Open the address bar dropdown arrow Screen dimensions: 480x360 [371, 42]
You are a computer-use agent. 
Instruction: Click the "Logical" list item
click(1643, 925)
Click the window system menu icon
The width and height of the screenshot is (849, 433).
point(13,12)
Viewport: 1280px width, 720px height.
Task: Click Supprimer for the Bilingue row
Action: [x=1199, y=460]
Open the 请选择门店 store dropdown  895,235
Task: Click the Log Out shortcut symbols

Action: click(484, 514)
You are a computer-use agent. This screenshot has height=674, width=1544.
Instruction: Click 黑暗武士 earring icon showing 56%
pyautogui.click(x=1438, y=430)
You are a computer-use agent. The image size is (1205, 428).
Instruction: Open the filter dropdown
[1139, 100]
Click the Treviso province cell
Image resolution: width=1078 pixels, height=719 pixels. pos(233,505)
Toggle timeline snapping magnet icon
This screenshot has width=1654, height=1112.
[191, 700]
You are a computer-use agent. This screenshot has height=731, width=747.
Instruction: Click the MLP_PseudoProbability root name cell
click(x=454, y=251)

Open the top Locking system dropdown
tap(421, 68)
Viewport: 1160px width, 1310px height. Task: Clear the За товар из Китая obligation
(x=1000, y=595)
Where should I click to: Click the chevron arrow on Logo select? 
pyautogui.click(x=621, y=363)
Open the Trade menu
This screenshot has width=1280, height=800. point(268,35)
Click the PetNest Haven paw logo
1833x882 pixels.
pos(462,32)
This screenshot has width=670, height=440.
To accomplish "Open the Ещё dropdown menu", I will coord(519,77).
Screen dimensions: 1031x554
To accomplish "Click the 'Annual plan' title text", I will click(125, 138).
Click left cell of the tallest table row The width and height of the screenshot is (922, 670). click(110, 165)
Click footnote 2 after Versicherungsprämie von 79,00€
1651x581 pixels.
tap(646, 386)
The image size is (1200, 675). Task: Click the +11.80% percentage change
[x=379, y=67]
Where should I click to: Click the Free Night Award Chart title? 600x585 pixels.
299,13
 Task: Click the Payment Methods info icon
▬▬▬▬▬▬▬▬▬▬
### Goal of the exercise
Go through the listing above. Show each line where the word "dimensions" is found.

### Exercise answer
Open the address bar dropdown arrow Screen dimensions: 480x360 [371, 42]
Screen dimensions: 1031x554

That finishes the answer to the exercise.